MILES AND COLTRANE: BLUE premiered at the Duke Energy Theater in April 2008. Since then, the show has received solid reviews across the United States, and the OnQ cast performed it twice at the Edinburgh Fringe Festival in Scotland.
Assuming the persona of John Coltrane wasn’t difficult for Talley.
“The more I started researching him, the more I saw the similarities. He was a country kid, grew up with his grandma like me. His whole spiritual path and how he looked at music, how he brought the spirituality out of his music, really spoke to me as an artist. I feel like I have my own aesthetic that I bring to the company, which is really similar to Coltrane’s ‘sheets of sound,’” Talley says.

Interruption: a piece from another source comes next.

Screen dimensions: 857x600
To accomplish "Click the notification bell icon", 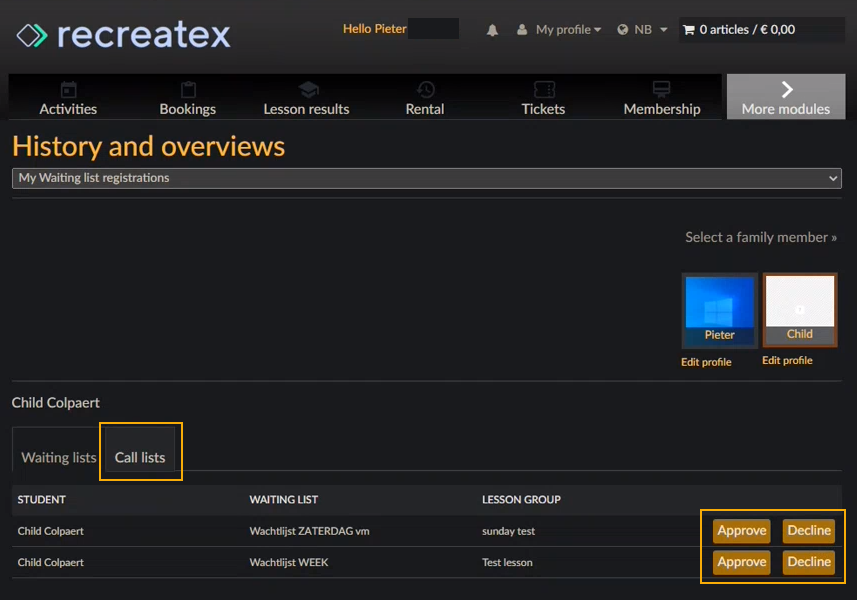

The entire OnQ company points to Omar El-Amin’s performance as Davis as the centerpiece of Miles and Coltrane.
“I knew Omar was the right person, because a week after I asked him to do the role and had given him one of the poems, he scared the shit out of me!” Talley laughs.
El-Amin leans in to clarify.
“I became Miles,” he says, laughing at the memory of his colleagues’ response to his preparation for the role. “It was dangerous. I’ve never shot heroin, never done any hardcore drugs. But I will say, his music is like a drug, because it produces a certain feeling or emotion, or it can take you certain places that you never knew you were going, similar to like what drugs can do at times.”
El-Amin listened to Davis’s music daily, read his autobiography, and watched videotaped interviews with him, wanting to absorb every nuance: “In trying to capture all of those things, I wanted to do less of thinking about trying to be him and just be him.”
The performers say the greatest measure of their work happens when the Old Head jazz enthusiasts offer praise after shows. “With our audiences, people are serious about the music, and they let you know really quick when you screw it up,” El-Amin says.
Talley and company believe this production of Miles and Coltrane will do more than just anchor OnQ’s 10th season. They believe the evolution of the project—and how its music and flow differ in every performance—highlights their ability to grow and change as they begin the next 10 years.
“We’re introducing this legendary music to a whole new generation of people,” Talley says. “That’s a big responsibility, and knowing that makes us work even harder to stay honest to their craft, and our craft.”